Ein Nachhaltigkeitsbericht ist ein komplexes Werk. Zahlen, sowohl aktuelle als auch historische, wollen besorgt werden, realistische Sollwerte müssen bestimmt, viele kleine Faktoren müssen quantifiziert werden, damit sie für den Bericht überhaupt erfasst werden können. Harald Lührmann ist bei der Lokalen Agenda Hofheim, einer Organisation zwischen Bürgern, Politik und Verwaltung, für die Koordination des Nachhaltigkeitsindex zuständig. Er und seine Mitstreiter erarbeiten zusammen mit städtischen Vertretern in einer Arbeitsgruppe die Ziele. Es braucht viele Sitzungen und viele Anrufe bei Landesämtern, um an belastbare Zahlen zu kommen.
Das sei so für die Lokale Agenda nicht mehr leistbar, sagte Stadtrat Daniel Philipp (Die Grünen) bei der Vorstellung des Berichts in der Hofheimer Stadthalle, denn der Zeitaufwand werde bislang vor allem ehrenamtlich bewerkstelligt.

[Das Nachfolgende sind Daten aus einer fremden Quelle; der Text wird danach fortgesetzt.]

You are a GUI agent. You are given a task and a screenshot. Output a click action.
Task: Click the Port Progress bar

Auch wenn das den Ehrenamtlichen über den Kopf wächst, weiterführen möchte man den regelmäßigen Bericht dennoch. Kaum sonst lässt sich so nüchtern in Zahlen ausdrücken, wo eine Stadt steht – auch wenn die Parameter sich immer wieder ändern, Kriterien wegfallen oder hinzukommen. So lässt sich ablesen, dass Hofheim bei den bisherigen Berichten vor allem dank eines vermeintlich soliden Haushalts gut dastand, es bei den ökologischen Werten aber haperte. Dass sich die Stadt in grünen Feldern so stark verbessern konnte, macht angesichts roter Zahlen Mut und spornt an. Auch sind im Bericht viele konkrete Aktionen benannt, von der Baumpflanzaktion der Bürgerstiftung über die interkulturelle Woche bis hin zum städtischen Nahmobilitätscheck, der Radlern und Fußgängern das Leben erleichtern soll. Auf diese Weise geht das, was jeder Einzelne tut, in die Bewertung der Stadt ein.

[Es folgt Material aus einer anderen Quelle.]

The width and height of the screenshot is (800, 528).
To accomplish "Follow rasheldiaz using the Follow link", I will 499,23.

Der aktuelle Bericht liegt nun vor, er wird in die Gremien eingebracht und von den Stadtverordneten beschlossen. Und dann? „Der Verwaltung wird überlassen, wie das Werk genutzt wird“, so Stadtrat Philipp. Hohe Erwartungen dämpft er lieber schon im Vorhinein: „Ich habe in Gremien aber noch nie gehört, dass darauf basierend Haushaltsmittel bereitgestellt wurden, um Indikatoren gezielt zu verbessern“, sagte er bei der Bürgerversammlung in der Stadthalle. Die gute Nachricht ist: Auch wenn die Stadt keine Mittel bereitstellt, so kann jeder Einzelne etwas bewirken. Es muss ja nicht gleich ein Nachhaltigkeitsbericht sein. Es würde schon reichen, wählen zu gehen, um den niedrigen Wert des Ziels „Wahlbeteiligung“ endlich einmal nach oben zu treiben.